Make sure that you are communicating regularly with your successor and that they are up to speed on all the important information and responsibilities required to run the business.
Also, be sure to document everything so that your successor has access to all the information they need to succeed. Preparing a detailed transition plan will help ensure that your business doesn’t miss a beat when it comes time to pass the torch.
Prepare a Detailed Action Plan
To create a solid succession plan, a manager should start by analyzing the company’s business needs and identifying key positions for its development. The next step is identifying the essential competencies required to take up these positions.
Skills development can include mentoring, coaching, job rotation, and educational programs. Succession planning should be linked to the tasks of the HR department, such as performance management, compensation system, recruitment, and retention. It should also include the company’s strategy.
This way, the investment in future leaders will be appropriately directed, reflecting the direction in which the organization is heading.
Identify Your Priorities Up Front
Succession planning can be a time-consuming process when there are at least a few objectives to meet within an organization. Identify your priorities up front and then create a prospective timeline to refine these priorities before executing the plan.
This will help the entity leverage its time, resources, and human capital as they level up its transition. If external help is needed for guidance, i.e. from legal and industry-specific SMEs, budget for these investments by including them in the plan.
The goal is to execute a plan that doesn’t burden the organization’s constraints and operational parameters. Focus to identify the priorities which will set the tone for how the succession planning will unfold.
Sasha Laghonh, Founder, Sasha Talks
Succession planning refers to identifying who is ready to take up the vacant positions after retirement or resignation. Most organizations experience hardships in this process, since they are not always ready for it. As a result, such companies hire from outside by advertising the key roles for the vacant position.
To avoid sourcing external talents, ensure you engage all the stakeholders for proper decision-making and hiring. Conduct interviews together as they provide insights during the succession planning process.
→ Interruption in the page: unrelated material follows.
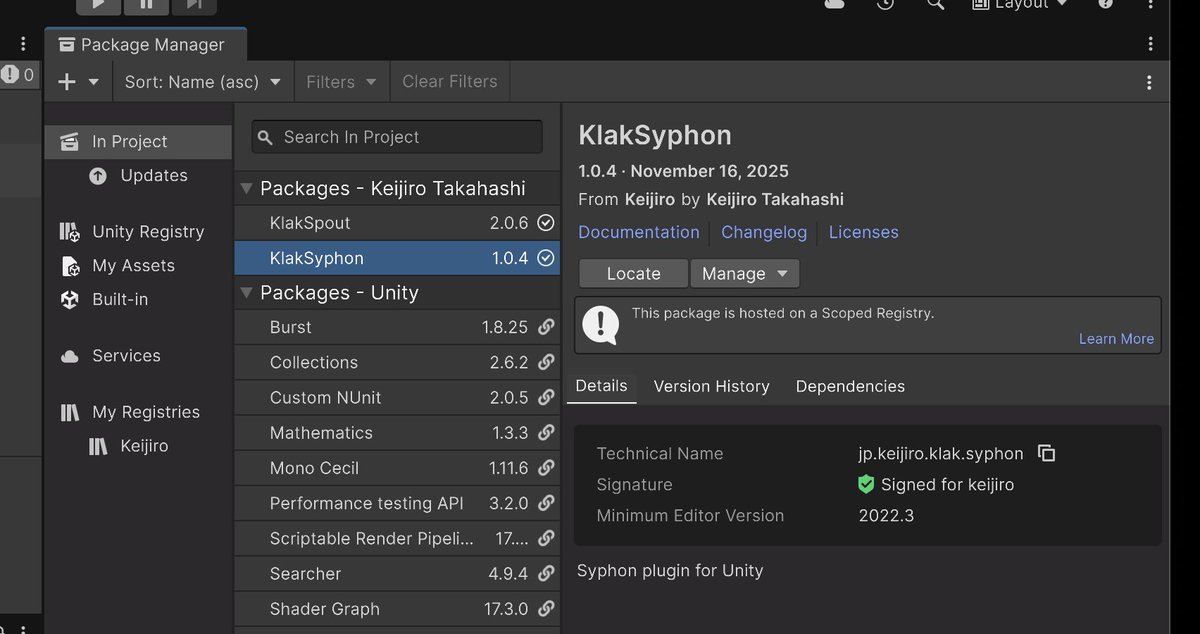Open Package Manager kebab options menu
Kara Swisher’s view on succession planning is that as the leadership changes, it calms water among activist investors. Involving all stakeholders is, therefore, an essential approach to succession planning.
Have a Backup Plan
One best practice for succession planning is to have a backup or contingency plan. This means that if a key employee that you have in mind for succession leaves the company, then there is someone in place who can step in and take on their responsibilities.
This approach also means that the company is prepared for any potential unexpected departures, which adds stability to the organization. Plus, it can be a great way to develop other employees who may be interested in taking on a leadership role in the future.
Engage in Active Strategic Talent Management
One best practice regarding succession planning is to engage in active strategic talent management. This means regularly taking stock of your organization’s current and future workforce needs to develop individuals within an organization. Strategic talent management involves identifying and keeping top performers while also taking proactive steps to ensure that leadership skills are developed and in place to fill any future gaps.
This approach not only serves as a hedge against shifts in your particular industry, but ensures that the culture you have cultivated remains intact in the future. Knowing how essential this practice is for sustained success, I prioritize strategic talent management when making succession plans.